Wed, Jan 30, 2013
Australia's Great Barrier Reef, off Queensland's Gold Coast, is the world's largest living structure. Surprisingly rich given the relative scarceness of nutrition, it's the fruit of intricately-close and complex collaboration between many species, first-most the corals and intertwined algae which build the actual reefs on the relatively shallow oceanic bedrock, which are periodically damaged by storms but rebuild or compensated for by new colonization. Around it abound fish, crustaceans, mollusks and their predators.
Wed, Feb 6, 2013
The Namib desert was formed by sand blown est from the southern Atlantic ocean, forming ever-shifting dunes, which also cut off a narrow coastal strip, where wildlife abounds, especially breeding seals. At the land side, life is extremely specialized, to survive the scorching heat and tip into the very limited resources, such as dew from morning mist and tiny parts of rotting organism also carried from the sea by winds.
Fri, Aug 1, 2014
Steven examines the relationships between people and often creepy arthropod bugs (insects, spiders and scorpions...), more primitive then vertebrates but some 80% of animal wildlife, usually just seen as creepy. Many are problematic, verminous or voracious like locusts, whose swarms can devastate whole regions, but often kept under control best by others, like spiders or Kenyan ants. Some spread diseases, like malaria mosquitoes. Many are edible, even insects, sometimes crucial for poor people, some even culinary delicatessen like various crustaceans. Bees and butterflies are indispensable pollinators. In China the silk worm and its produce became the key commodity for commercial development and cultural cross-fertilization along the Silk Road to India, Turkestans, Persia, Arabia and Europe. Furthermore, some of their efficient anatomy and constructions, like spider webs, keep inspiring designers and engineers, colony species' semi-chaotic social structure like ant hills and bee hives inspire human organizations.
Mon, Jul 30, 2012
Steve's team visits the world's largest and most diverse ecosystem, the Amazon rain forest, whose eponymous stream and countless tributaries contain a fifth of the world's river water, enough to largely drive its own weather cycle.

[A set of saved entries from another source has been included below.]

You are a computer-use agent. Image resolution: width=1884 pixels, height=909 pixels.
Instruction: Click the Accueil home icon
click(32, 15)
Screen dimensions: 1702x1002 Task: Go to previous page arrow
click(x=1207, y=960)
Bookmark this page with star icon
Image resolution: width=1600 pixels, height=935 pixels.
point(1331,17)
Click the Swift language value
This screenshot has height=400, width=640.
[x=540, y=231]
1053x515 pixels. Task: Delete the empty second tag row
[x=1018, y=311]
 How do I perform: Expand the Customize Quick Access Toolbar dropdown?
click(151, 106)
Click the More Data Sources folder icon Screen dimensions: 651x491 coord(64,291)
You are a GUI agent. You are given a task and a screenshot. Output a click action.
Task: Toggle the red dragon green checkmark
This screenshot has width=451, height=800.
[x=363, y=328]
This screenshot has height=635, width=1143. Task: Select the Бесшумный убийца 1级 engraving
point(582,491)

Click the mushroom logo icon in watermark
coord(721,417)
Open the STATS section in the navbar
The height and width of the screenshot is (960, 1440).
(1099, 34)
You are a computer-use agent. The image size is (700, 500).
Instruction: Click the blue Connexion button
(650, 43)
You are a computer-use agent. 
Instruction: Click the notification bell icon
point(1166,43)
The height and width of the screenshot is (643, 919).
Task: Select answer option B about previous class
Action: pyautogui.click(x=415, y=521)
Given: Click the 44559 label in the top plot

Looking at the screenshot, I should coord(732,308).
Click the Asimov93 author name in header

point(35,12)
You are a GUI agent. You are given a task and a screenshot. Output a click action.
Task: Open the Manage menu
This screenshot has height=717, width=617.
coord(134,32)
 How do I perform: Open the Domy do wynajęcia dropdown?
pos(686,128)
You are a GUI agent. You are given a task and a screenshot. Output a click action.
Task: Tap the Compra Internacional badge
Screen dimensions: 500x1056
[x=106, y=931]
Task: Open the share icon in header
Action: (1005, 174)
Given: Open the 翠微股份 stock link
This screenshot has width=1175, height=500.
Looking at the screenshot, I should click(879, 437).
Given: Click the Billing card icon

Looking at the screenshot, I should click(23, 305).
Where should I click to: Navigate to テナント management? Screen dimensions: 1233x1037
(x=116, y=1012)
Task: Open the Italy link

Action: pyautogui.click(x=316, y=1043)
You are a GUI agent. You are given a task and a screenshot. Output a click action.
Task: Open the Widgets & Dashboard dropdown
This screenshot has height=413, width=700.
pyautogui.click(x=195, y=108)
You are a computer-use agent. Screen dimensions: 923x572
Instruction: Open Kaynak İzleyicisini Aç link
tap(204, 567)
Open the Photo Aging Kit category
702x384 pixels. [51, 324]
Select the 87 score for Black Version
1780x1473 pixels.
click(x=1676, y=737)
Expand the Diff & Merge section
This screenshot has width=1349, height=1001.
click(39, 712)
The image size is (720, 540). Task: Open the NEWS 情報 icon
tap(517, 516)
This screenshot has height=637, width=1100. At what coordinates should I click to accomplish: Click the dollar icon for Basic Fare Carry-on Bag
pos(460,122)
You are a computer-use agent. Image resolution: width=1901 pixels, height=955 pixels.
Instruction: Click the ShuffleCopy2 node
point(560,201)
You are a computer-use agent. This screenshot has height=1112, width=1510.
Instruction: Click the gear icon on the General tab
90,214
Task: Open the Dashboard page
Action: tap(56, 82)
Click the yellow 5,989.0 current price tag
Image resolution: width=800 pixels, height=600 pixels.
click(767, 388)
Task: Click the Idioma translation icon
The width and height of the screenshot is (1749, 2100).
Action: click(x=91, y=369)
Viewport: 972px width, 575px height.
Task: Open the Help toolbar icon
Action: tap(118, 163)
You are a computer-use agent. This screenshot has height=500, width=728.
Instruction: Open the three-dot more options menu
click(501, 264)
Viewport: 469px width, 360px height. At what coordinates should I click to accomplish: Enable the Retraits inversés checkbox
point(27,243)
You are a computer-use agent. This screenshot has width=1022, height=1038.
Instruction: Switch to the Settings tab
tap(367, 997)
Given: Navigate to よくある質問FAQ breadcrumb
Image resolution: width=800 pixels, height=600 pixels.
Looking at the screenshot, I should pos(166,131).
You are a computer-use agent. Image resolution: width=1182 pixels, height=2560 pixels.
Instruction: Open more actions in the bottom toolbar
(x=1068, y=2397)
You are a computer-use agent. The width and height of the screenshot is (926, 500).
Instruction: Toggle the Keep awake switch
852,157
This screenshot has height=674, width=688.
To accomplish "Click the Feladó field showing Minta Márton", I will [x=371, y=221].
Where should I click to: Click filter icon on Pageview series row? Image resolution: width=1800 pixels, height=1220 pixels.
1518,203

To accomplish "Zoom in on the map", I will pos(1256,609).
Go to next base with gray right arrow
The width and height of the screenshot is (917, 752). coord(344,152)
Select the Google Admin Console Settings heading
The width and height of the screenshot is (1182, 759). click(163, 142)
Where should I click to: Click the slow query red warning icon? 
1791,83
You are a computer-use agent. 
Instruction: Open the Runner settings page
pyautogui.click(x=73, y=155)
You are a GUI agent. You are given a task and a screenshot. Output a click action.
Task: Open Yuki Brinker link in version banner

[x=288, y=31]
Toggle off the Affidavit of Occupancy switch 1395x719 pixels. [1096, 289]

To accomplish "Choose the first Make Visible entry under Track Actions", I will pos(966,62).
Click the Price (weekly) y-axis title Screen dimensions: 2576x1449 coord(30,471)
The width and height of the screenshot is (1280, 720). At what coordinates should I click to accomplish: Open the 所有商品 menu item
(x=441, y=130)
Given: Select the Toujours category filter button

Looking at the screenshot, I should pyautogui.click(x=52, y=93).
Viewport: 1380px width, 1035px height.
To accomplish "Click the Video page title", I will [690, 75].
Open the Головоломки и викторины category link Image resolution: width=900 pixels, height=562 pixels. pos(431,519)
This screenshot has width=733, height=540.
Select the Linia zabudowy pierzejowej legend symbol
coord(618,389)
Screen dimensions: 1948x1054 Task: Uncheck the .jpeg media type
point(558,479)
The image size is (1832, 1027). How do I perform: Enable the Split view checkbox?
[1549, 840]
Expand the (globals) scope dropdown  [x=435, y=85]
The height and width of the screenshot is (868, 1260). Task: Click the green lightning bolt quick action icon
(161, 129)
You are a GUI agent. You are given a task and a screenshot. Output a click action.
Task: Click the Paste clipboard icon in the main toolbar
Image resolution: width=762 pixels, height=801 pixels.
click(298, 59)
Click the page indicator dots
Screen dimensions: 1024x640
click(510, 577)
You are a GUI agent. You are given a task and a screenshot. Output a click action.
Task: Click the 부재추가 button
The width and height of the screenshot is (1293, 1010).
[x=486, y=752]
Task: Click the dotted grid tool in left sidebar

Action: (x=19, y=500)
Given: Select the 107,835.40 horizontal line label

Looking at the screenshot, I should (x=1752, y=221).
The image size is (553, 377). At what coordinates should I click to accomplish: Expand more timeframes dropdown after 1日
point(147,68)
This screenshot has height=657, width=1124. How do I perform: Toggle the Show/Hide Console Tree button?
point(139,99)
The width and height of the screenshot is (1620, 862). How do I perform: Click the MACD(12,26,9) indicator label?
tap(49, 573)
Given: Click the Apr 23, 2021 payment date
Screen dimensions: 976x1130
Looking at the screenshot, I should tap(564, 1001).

Its unequaled 3 million known plants and animal species lives in a multi-stores environment, in extremely complex interaction. Only a shallow soil layer contains mineral nutrients, so the huge trees need extra support roots and various symbiosis, especially with mycorrhiza, a type of fungus.
Wed, Feb 13, 2013
Steve's team investigates the Western wildlife in the Grandy Canyon, which was remarkably better helped by the reintroduction of the wolf then zoologists dared hope. Interaction with other predators proved minor. Although other prey species, like buffalo herds, are affected, the key are deer, whose unchecked grazing can undo the wood-/grass-land balance unless hunting wolves keep them in check.
Mon, Aug 6, 2012
Monterey Bay, off the south Californoan coast, has a complex ecosystem. Its waters support an exceptionally rich kelp forest, which feeds and houses many fish etcetera and gets extra nutrients because land winds causes rich sediment from the deep ocean channel to be lifted by currents. Sea urchins are the only species voracious enough, eating stems too, to destroy kelp long-term. Sea otters control urchins, except when human hunting eliminated them and thus the whole ecosystem, which returned when they did.
Wed, Jan 23, 2013
Canada's coastal forests, stretching along the Pacific from the US border north and way into Alaska, bound by mountains, are among the richest biotopes. A hectare there supports more plants then in any rain-forest, the waters feed exceptionally rich fish schools, especially hearings, attracting scores of predators, often migrating, even humpback whales. On land, the lordly predators are bears, eagles and wolves.
Wed, Feb 20, 2013
Steve's team investigates the world's largest, yet still largely badly studied biotope by far: the deep ocean parts. For more life then expected dwells at different levels, even the dark where many generate their own light, mostly feeding on a long recycling chain of food grown under sunlight and decomposing at sea. However exceptionally rich wildlife concentrations are found in the most inhospitable parts of the sea surface, toxic zones around volcanic eruptions, where specialized bacteria form the part of a surreal food chain.
Wed, Feb 27, 2013
Steve's team investigates Australia's Red Centre, a huge, hot desert colored by iron ore. Its wildlife mainly stems from before tectonic drift made the once lush freest-covered continent dry up but adapted remarkably well and originally, with iconic species like the extremely numerous red kangaroos, and a remarkably abundance of reptilians. Key to the food-chain however are insects, notably termites, which are capable to digest the specialized, drought-resistant grass which constitutes the only relatively abundant vegetation and is rejuvenated by frequent fires.
Mon, Jul 23, 2012
The Serengeti in East Africa is the textbook example of a vast grassland, site of annual migrations, with wildebeest, lion, elephant and crocodile as iconic species. Howver its geological situation is rather unique, a hard layer of petrified voltaic ash largely restricting growth to favor grasses, as do fires, but half of those are men-made by tribal herdsmen.